James Christopher Mizes

Researcher at the Technologies, Territories and Societies Laboratory

  • Resarcher
  • Technologies, Territories and Societies Laboratory

Tabs

My current research explores the fiscal and financial politics of West African cities, and most of my recent fieldwork has been focused on one small, densely-packed urban peninsula jutting out into the Atlantic ocean: Dakar, Senegal. In two linked research programs, I analyse how officials, experts, and popular movements are today framing old problems of economic development and political liberation in new ways.

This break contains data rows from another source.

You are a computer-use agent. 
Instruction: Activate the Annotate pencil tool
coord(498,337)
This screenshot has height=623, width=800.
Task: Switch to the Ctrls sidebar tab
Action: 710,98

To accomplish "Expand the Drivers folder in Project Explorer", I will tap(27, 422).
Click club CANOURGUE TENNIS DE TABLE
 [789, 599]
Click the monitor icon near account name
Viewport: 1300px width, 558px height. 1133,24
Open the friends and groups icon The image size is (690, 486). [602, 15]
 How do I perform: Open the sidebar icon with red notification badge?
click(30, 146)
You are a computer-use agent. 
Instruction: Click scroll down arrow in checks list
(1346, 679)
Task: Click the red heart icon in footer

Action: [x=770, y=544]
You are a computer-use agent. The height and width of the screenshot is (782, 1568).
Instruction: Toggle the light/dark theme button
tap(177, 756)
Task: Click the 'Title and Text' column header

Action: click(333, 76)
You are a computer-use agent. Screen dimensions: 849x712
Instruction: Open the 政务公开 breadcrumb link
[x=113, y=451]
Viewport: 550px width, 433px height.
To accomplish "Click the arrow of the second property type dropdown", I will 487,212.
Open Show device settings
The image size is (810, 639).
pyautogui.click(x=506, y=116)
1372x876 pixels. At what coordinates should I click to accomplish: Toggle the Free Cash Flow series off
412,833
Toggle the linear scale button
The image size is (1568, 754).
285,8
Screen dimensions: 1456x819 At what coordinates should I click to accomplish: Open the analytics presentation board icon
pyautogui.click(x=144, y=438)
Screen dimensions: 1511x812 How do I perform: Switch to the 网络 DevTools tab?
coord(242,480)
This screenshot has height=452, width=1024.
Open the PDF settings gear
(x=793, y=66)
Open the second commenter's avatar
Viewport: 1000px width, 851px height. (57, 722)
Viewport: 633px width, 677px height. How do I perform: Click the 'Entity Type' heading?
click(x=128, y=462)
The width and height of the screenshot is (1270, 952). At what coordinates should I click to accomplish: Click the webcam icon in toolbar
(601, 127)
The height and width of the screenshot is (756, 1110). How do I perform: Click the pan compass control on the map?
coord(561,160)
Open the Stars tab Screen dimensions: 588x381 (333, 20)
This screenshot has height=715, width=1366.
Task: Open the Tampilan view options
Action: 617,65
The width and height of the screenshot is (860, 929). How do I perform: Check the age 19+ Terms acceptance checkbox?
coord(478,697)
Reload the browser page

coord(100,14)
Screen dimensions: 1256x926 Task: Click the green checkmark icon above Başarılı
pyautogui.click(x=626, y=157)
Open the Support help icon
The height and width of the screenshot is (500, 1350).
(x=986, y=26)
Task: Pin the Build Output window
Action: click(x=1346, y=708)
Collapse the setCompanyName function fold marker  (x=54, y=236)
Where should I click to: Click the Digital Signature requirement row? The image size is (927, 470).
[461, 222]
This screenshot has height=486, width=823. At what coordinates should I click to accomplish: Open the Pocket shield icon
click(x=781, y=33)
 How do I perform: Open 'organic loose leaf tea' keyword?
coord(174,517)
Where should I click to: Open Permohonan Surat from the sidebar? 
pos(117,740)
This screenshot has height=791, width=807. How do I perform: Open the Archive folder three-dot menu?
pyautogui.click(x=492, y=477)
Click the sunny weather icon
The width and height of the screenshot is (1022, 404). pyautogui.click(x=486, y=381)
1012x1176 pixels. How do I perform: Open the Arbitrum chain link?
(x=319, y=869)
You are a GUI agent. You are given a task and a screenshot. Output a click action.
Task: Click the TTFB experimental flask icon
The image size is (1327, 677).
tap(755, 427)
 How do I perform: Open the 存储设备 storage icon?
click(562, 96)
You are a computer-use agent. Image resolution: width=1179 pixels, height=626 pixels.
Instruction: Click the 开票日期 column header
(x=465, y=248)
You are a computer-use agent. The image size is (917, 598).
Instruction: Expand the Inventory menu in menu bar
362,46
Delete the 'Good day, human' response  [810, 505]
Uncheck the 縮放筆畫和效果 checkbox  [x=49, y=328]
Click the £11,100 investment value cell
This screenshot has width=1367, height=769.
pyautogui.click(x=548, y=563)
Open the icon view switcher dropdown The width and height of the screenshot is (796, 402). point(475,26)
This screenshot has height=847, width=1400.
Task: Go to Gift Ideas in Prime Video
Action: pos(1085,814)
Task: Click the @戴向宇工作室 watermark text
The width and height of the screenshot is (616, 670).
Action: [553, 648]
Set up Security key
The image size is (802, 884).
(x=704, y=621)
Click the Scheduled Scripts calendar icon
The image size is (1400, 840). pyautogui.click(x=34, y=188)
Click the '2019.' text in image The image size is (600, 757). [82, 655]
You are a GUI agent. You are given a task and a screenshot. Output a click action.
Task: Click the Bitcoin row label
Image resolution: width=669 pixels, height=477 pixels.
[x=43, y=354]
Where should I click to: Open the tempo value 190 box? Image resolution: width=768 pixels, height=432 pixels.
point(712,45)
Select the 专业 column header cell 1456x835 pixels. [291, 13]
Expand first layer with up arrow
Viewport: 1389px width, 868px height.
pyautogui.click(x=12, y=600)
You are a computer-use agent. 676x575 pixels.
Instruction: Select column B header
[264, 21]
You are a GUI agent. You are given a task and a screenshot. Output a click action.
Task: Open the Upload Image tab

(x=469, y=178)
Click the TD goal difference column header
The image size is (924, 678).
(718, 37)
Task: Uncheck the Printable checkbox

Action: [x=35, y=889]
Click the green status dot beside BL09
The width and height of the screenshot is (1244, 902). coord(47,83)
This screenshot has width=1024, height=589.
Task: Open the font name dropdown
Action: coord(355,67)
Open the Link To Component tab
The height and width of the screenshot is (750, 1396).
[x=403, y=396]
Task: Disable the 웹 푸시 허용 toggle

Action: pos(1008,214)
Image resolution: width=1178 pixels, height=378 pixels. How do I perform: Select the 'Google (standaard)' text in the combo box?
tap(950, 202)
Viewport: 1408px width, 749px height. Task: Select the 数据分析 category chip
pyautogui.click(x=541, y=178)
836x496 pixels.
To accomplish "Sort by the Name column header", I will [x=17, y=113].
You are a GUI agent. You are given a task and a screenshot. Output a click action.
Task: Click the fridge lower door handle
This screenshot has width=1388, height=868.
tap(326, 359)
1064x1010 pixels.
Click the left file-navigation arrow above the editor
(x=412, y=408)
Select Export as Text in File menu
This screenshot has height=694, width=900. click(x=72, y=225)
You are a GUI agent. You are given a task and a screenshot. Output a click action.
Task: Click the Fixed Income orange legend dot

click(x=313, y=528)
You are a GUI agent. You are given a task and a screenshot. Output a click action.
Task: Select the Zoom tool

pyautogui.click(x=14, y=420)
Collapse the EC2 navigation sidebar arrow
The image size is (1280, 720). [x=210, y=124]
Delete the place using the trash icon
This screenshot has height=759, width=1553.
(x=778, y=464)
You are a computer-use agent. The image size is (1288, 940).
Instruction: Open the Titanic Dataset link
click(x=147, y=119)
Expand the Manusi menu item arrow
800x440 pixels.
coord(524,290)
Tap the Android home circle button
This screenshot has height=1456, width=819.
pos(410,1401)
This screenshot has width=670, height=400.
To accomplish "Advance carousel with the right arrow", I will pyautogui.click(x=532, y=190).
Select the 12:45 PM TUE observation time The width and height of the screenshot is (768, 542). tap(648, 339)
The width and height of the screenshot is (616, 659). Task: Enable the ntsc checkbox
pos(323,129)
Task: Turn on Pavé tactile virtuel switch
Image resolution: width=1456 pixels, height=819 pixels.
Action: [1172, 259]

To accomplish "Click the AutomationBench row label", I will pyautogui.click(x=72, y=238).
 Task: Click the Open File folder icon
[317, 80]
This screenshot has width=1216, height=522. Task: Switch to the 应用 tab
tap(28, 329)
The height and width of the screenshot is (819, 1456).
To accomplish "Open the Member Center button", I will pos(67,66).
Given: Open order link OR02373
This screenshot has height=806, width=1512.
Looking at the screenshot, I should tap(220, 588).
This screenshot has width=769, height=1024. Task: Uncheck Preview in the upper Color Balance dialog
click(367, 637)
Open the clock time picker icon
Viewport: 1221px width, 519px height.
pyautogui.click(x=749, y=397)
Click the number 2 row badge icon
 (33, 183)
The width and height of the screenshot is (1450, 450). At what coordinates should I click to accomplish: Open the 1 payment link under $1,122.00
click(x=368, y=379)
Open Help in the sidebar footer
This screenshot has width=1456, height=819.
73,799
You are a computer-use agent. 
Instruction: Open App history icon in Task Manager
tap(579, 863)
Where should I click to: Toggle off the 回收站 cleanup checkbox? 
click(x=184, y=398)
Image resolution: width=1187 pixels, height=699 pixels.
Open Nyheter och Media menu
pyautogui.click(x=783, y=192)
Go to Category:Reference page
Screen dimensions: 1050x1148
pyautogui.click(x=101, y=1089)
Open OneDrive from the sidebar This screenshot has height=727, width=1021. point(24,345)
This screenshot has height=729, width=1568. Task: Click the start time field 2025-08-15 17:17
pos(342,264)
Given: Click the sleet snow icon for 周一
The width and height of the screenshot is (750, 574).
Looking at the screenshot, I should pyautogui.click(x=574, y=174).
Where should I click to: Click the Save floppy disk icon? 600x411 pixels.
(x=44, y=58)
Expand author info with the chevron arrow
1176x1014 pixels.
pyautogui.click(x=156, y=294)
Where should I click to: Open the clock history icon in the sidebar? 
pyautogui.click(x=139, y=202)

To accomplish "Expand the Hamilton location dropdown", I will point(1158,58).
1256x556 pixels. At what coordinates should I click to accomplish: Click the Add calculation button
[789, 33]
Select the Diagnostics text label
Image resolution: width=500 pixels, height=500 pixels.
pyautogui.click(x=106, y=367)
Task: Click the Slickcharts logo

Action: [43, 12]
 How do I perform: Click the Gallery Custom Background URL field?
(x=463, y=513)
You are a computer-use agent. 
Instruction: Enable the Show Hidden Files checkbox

My first research program examines the financial politics of municipal democracy. Development experts today argue there is a persistent mismatch between political and fiscal decentralization in which constitutional limitations and electoral opposition regularly confound access to much-needed municipal wealth. This problem of the municipal fiscal gap is emerging as a central framing of contemporary global development in The Urban Age. In this research, I follow diverse publics as they form in response, and at times in opposition, to a suite of fiscal and financial devices which have emerged in municipalities across the Dakar peninsula to fill in this municipal gap. This research has grown out of my work with two urban geographers: Liza Rose Cirolia (African Centre for Cities, University of Cape Town) and Cheikh Abdou Lahat Ngom (Université Cheikh Anta Diop de Dakar). I’m currently writing a book based on this research titled “Communal liberation: city, economy, democracy”.

In a second research program, I investigate an emerging form of pan-African economic development that originates on the African continent, in African institutions, and is financed with African capital. Euro-American financial institutions are declining in status and importance across the continent and are today being challenged by indigenous investment banks, domestic stock exchanges, regional credit rating agencies, and a new politics of monetary sovereignty. At stake for these financial actors is rejecting Euro-America’s historic control over finance in Africa and advancing the continental capacity to know and to plan for a pan-African future. My research on these transformations has been mostly conceptualized and written alongside Kevin P. Donovan (University of Edinburgh) and a group of equally amazing anthropologists.

These two research programs are new takes on my longtime interest in the technical politics of economic alternatives. Rather than critiquing economy from afar, I analyze how people are already doing economic life differently, for better or worse.